Analysing a great masterpiece of contemporary art: EROICA, Jean-Michel Basquiat
Today, Artsper analyses with you a great and daring piece of contemporary art, Eroica, a series by Jean-Michel Basquiat.

After the death of his friend, Andy Warhol, Basquiat, at the top of her career at the time, became haunted by the thought of his own death. Something like a bad premonition.

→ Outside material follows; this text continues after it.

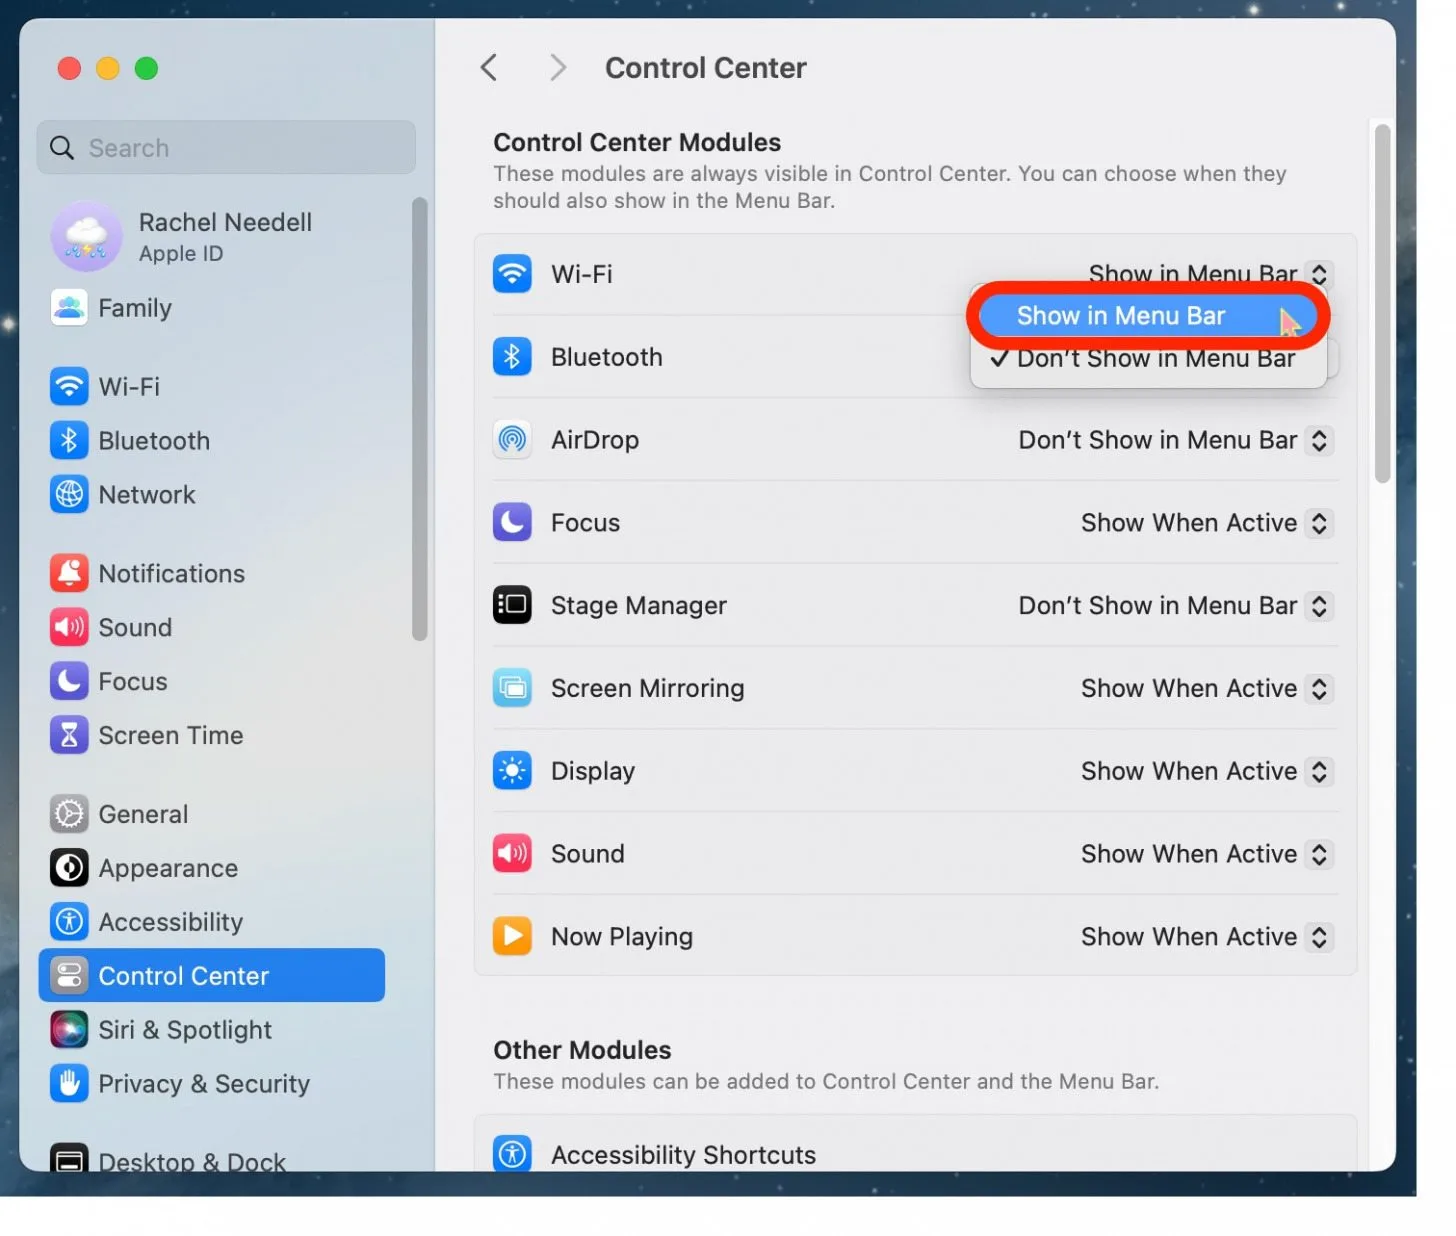
Task: Click the AirDrop module icon
Action: [x=512, y=439]
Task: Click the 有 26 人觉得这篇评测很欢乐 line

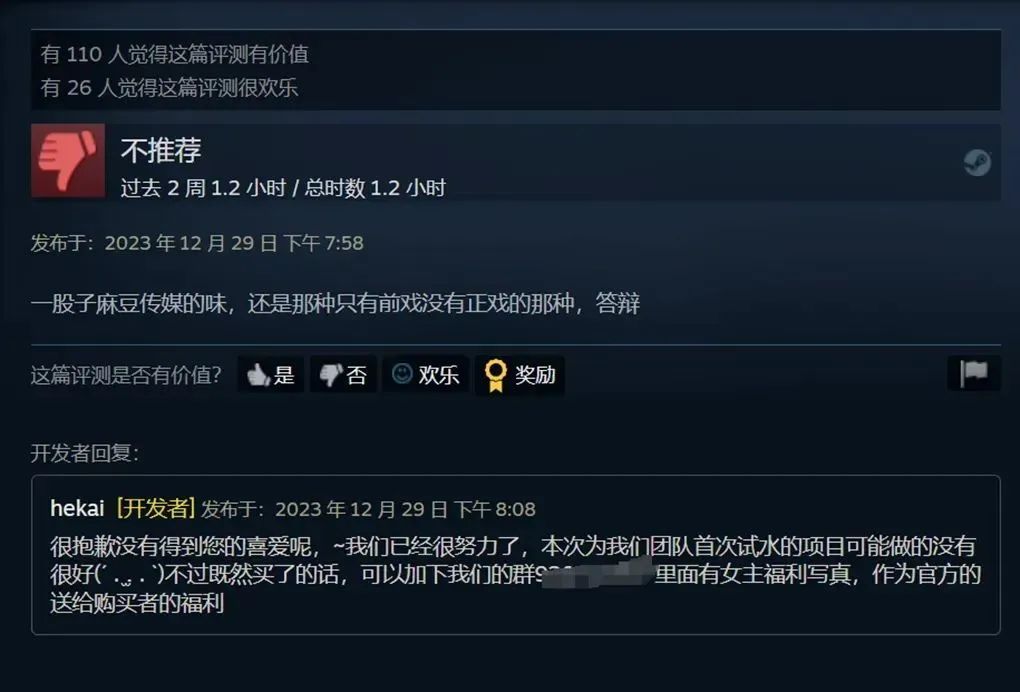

Eroica, repeated on the canvas, cut, scratched, as the walls of a prison… Eroica, as a reference to Beethoven’s famous symphony that he wrote while he was about to become deaf. White spots are a counterpoint to the black spots that remind us of the holes left by bullets. Red traces, as if someone’s bloody hands were placed on the canvas. And then this litany of disturbing words — Man Dies, chanted several times, as a warning. In Basquiat’s work, the distinction between painting, writing and drawing disappears. They are pieces of puzzles, symbols which do not go together, splinters of an explosion.
In Italian, “Eroica” means “heroic”. This is far from reality. Multiplying heroism, as Basquiat does, is taking away its meaning, and bringing man to his condition of dying being. Man Dies.
A hero does not die, but a man does. Warhol died last year, heroes are no longer immortal, Basquiat crosses off, with rage, the hope of the human condition.